## [What the task requires]
Render the listing lines from the one containing "Task: Click the orange Open folder icon" through the one containing "Action: click(x=147, y=36)" as a JSON list of strings, one string per line, with blank lines and pictures left out.
# START OF The input
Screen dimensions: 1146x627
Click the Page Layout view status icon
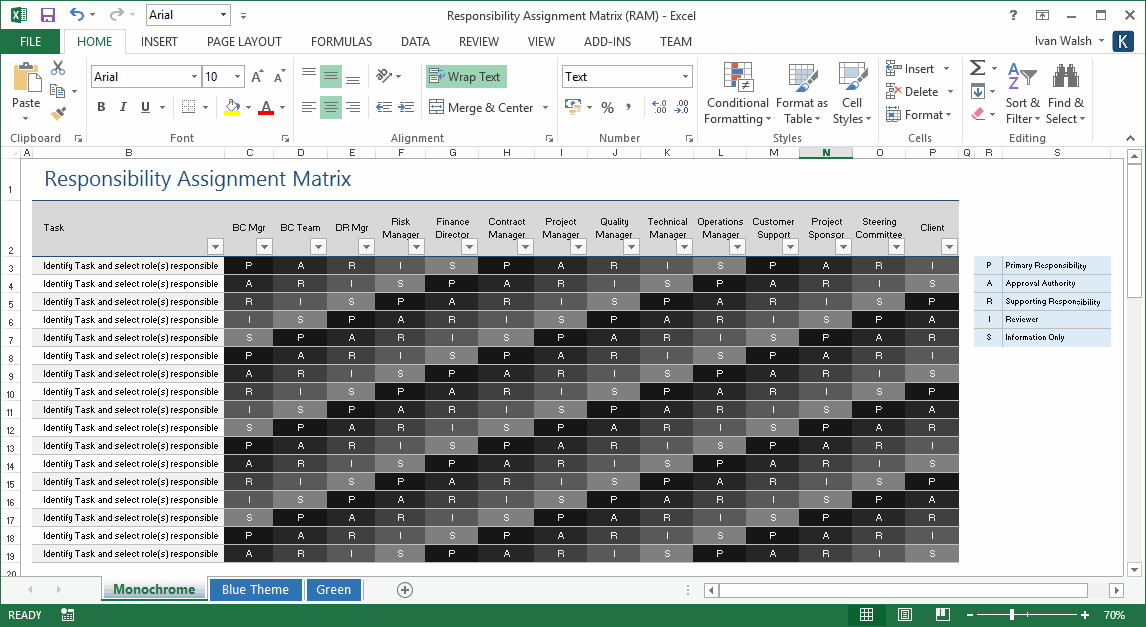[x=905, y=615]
# END OF The input
# START OF The input
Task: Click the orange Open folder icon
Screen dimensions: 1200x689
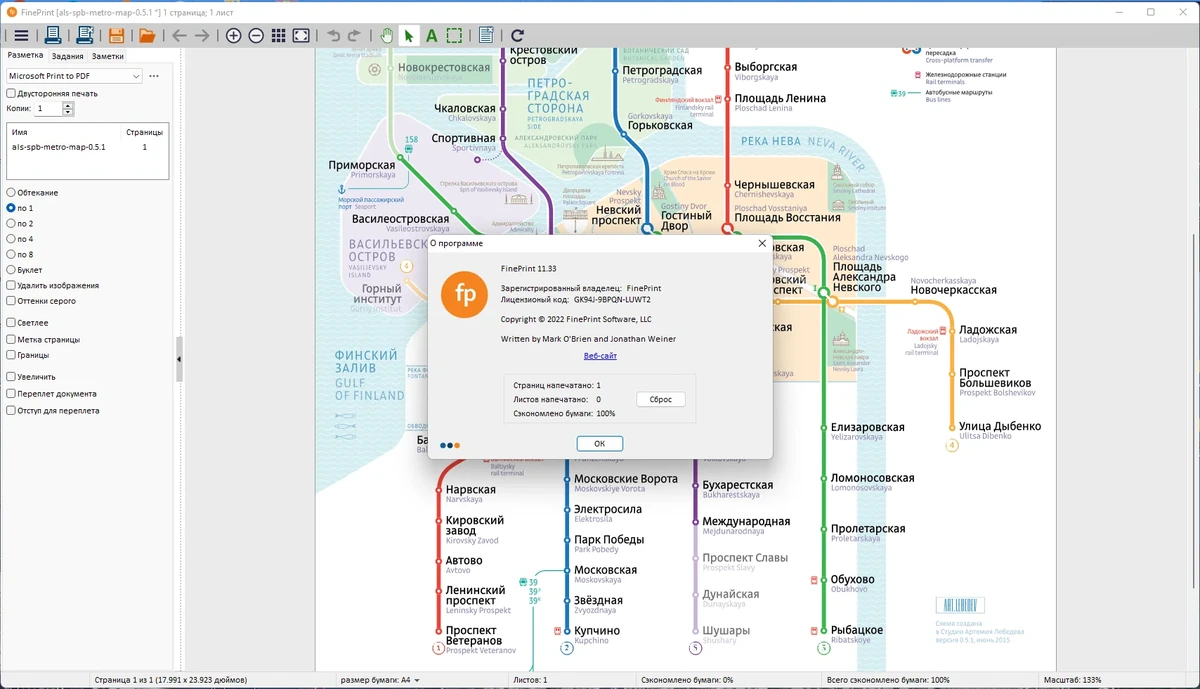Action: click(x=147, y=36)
# END OF The input
## [Reply to the exercise]
[
  "Task: Click the orange Open folder icon",
  "Screen dimensions: 1200x689",
  "Action: click(x=147, y=36)"
]